- Lincoln Location within Minnesota Lincoln Location within the United States
- Coordinates: 46°12′37″N 94°38′27″W﻿ / ﻿46.21028°N 94.64083°W
- Country: United States
- State: Minnesota
- County: Morrison
- Township: Scandia Valley
- Elevation: 1,280 ft (390 m)
- Time zone: UTC-6 (Central (CST))
- • Summer (DST): UTC-5 (CDT)
- ZIP code: 56443 and 56466
- Area code: 218
- GNIS feature ID: 646670

= Lincoln, Minnesota =

Lincoln is an unincorporated community in Scandia Valley Township, Morrison County, Minnesota, United States. The community is located along U.S. Highway 10 near Holt Road. 320th Street and Azure Road are also in the immediate area. Nearby places include Motley, Cushing, and Little Falls.

==History==
Lincoln was platted in 1893, and named for Abraham Lincoln, 16th President of the United States.
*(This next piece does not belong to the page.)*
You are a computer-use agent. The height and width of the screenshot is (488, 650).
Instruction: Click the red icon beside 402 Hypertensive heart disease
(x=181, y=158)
A post office was established at Lincoln in 1890, and remained in operation until 1954.

==Transportation==
Amtrak’s Empire Builder, which operates between Seattle/Portland and Chicago, passes through the small town on BNSF tracks, but makes no stop. The nearest station is located in Staples, 15 mi to the northwest.